I am evaluating Pritunl and have signed up for Pritunl Premium.
The User Groups feature would appear to provide the ACL capability I would like have but I cannot find how to implement it.
- Is it available on the Premium version?
- Assuming it is available, where can I find detail on how to set it up?
- If it is not available on Premium, is there another practical way to limit clients access to some resources?
Thank you for any assistance.
An enterprise subscription is required for the groups option. Organizations should be used as groups. If there are overlapping access control requirements the groups option can be used instead.
To use user groups all singe sign-on users must be in one organization. The organization then needs to be attached to all servers. Then the groups option in each server can be configured to select which user groups will have access to that server.
To apply user groups the following commands will switch the single sign-on from matching organizations to copying the groups from the single sign-on provider to the Pritunl user. For SAML providers the
groups SAML attribute can be used to set the user groups.
sudo pritunl set app.sso_azure_mode '"groups"'
sudo pritunl set app.sso_authzero_mode '"groups"'
sudo pritunl set app.sso_google_mode '"groups"'
It is also possible to manually set user groups in the user settings but this would be overwritten if the user is using single sign-on.
Thank you for your extremly prompt response (as always!).
The combination of US$ and the price per month makes the Enterprise option a “bridge too far” for our small organisation.
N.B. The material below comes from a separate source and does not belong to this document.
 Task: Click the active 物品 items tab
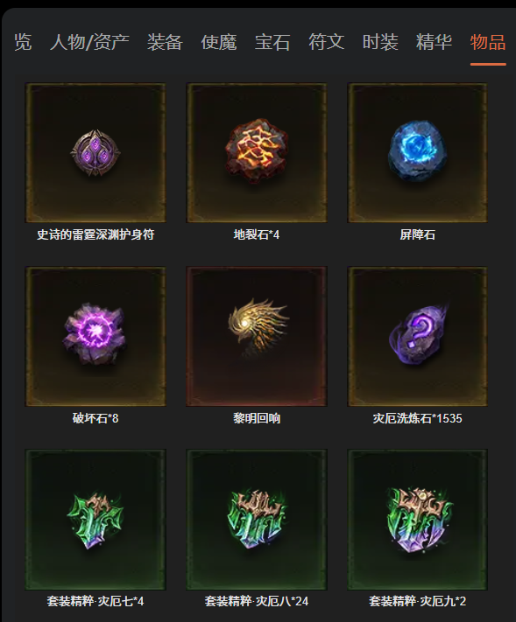(x=488, y=42)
With the rapidily changing rate between AU$ and US$, too hard to even budget!
Nice product BTW.
For clarity, in the Premium version, can I assume that there is no way to restrict what users can access?
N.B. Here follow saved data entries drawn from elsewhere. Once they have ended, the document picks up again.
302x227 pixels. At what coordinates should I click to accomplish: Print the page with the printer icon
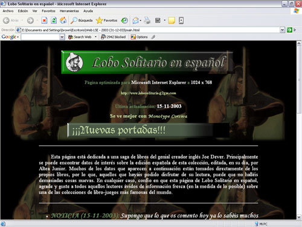coord(147,21)
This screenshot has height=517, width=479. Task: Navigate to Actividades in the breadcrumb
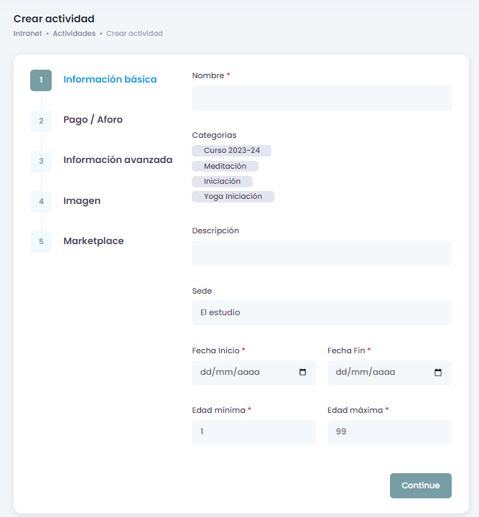(74, 34)
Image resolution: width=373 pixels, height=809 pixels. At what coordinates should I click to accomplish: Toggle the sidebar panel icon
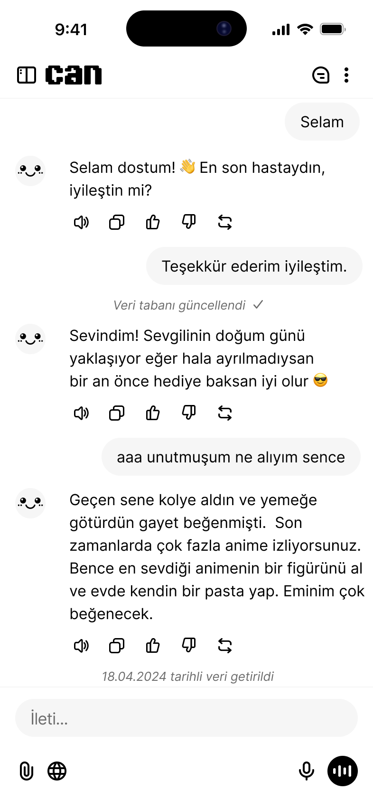pos(27,75)
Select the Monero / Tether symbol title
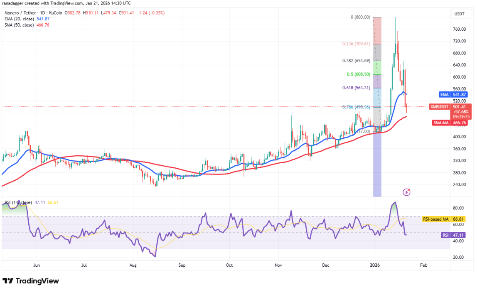The height and width of the screenshot is (290, 477). click(21, 13)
Just in case I am missing something obvious.
Organizations are intended to function as groups. Users will only have access to the servers that the users organization are attached to. Multiple servers can be created to handle different sets of routes. The user groups are only intended for configurations that can’t be handled by multiple organizations.
Does this mean it doesn’t matter what Azure AD group the user is a member of? As long as they are a user is the Azure Ad organization that is connected to the server?
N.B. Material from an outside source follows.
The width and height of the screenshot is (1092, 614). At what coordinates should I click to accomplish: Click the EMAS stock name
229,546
The Azure groups would be matched to an existing Pritunl organization by default. If the groups mode is used then the Azure groups would be copied to the Pritunl user groups. Assuming the server has groups configured then both the organization and at least one group must match. If the server has no groups configured user groups are ignored and only the organization must match.
How does the system behave when a user belongs to multiple Azure groups and each one of those groups are defined as an Organization in Pritunl? For example:
Let’s say user1 belongs to Azure groups, vpn-group1, vpn-group2 and vpn-group3. In Pritunl, there are three organizations also called vpn-group1, vpn-group2 and vpn-group3. Also, in Pritunl, there are three servers. Server1 is attached to vpn-group1, server2 is attached to vpn-group2, etc.
When user1 logs into the Pritunl web portal, which organization/sever will the user be assigned to?
The organizations are sorted and the first matching organization is used.
Just to clarify, does the system sort the user’s Azure group AND the pritunl organizations before it tries to do a match?
From the example above, the user’s group are: vpn-group1, vpn-group2, vpn-group3
The pritunl organizations are: vpn-group1, vpn-group2, vpn-group3
In this example, the user would be placed in organization “vpn-group1”. This is correct?
The sorting is handled in here the handlers/sso.py file. The python
sorted() function is used to iterate through each group and match to the first organization found in the database.
Thanks Zach, this makes sense now…
Regarding this User Azure Group mapping to Pritunl Organizations; is it only done on the initial user login to the Pritunl web portal?
For example, if the user initially logs in with Azure group “vpn-group1” and is mapped to organization “vpn-group1” ; what happens if the user’s Azure group changes to “vpn-group2” ? Will the user automatically get re-mapped to organization “vpn-group2” on the pritunl side?
Yes user organizations are only set when logging into the web console.